Okay so macarons aren’t necessarily for the faint of heart but these Grinch Macarons with Whipped Red Velvet Ganache are so worth it. And just like with most things, once you get the hang of them, they really are quite easy to make. They just take a little more work than typical cookies the first time you try them (at least in my experience).
The sweet crisp shell filled with a luscious whipped red velvet ganache filling creates a taste sensation that is simply magical. And with the traditional Grinchy colors, this is a treat that is festive and fun as well.
Check out these adorable reindeer macarons too!
Grinch Macarons with Whipped Red Velvet Ganache
Difficulty: Intermediate
Prep time: 30 minutes
Resting time: 30 minutes
Bake time: 10 minutes
Servings: 30 macarons
Tips / Tricks:
– Carton egg whites can be substituted; however, we do recommend freshly separated eggs for better results.
– Room temperature egg whites whip up quicker than cold egg whites.
– Meringue powder is recommended to help stabilize the egg whites while whipping – but it is optional.
– Egg white powder (available online) is recommended to help fill the gaps in the macaron shells and make them fuller.
– Once baked, always store the shells in an airtight container. It does not take long for them to dry out and lose their chewiness.
Supplies recommended:
– Kitchen scale
– Sifter
– Spatula
– Electric mixer with whisk attachment
– Mixing bowl
– Cookie sheet
– Parchment or Silicone sheet with macaron template
– Pastry bag (or a Ziploc bag)
– Large round metal tip
Macaron ingredients:
130 g almond flour (approx. 1 1/3 c. loosely packed)
130 g powdered sugar (approx. 1 c.)
90 g granulated sugar (approx. 1/3 c.)
100 g egg whites (approx. ½ c. – about 3 large eggs worth)
½ t. meringue powder (optional)
1 t. egg white powder (optional)
Green food coloring
Macarons Instructions:
Preheat oven to 300 degrees.
Separate the eggs and retain the egg whites – be sure that there is no yolk, or they will not whip up. Beat egg whites until foamy in the bowl of the mixer with the whisk attachment, about one minute. Add in the meringue powder (optional).
Slowly add granulated sugar in three increments and mix well after every addition on medium speed. Once all the sugar has been combined, increase the speed to medium / high and mix for another five minutes.
Mixture should be very stiff peaks and balled up in the whisk attachment and pulling away from the sides of the bowl. Add in the green food coloring and mix just until combined.
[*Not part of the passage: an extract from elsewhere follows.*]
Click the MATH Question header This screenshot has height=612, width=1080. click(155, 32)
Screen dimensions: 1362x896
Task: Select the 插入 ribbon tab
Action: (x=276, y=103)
Combine almond flour, powdered sugar, and egg white powder (optional) together in a fine mesh strainer and gently sieve, leaving behind any larger chunks and discarding.
Pour the sifted dry ingredients into the whipped mixture and stir only enough to incorporate. From here, slowly start to fold, deflating the mixture and occasionally checking for consistency. Take special care to scrape the bottoms and sides of the bowl to ensure no dry ingredients are hiding.
To check the consistency, pull a scoop of the mixture up with your spatula and let the mixture drop back into the bowl. This is not the time to take out your aggression – treat it nicely and mix gently!
When it’s ready, it should flow nicely off the spatula, ribboning as it falls and then re-incorporating back into the mixture within about a 20 second count. The mixture should be the consistency of lava. Too few turns will result in tall macarons with a “peak”. Too many turns will result in the macarons spreading outward like traditional cookies rather than upward to get the nice, ruffled edges (feet).
Forming and Baking Your Macarons
Transfer batter to a pastry bag fitted with a large round metal tip. If you do not have a tip, then just a straight cut across will do. Also, if you do not have a pastry bag, a Ziploc will also work.
Prepare your baking pan by turning it upside down if it has a rim to it. Place your mat on the pan or your template with parchment paper covering it.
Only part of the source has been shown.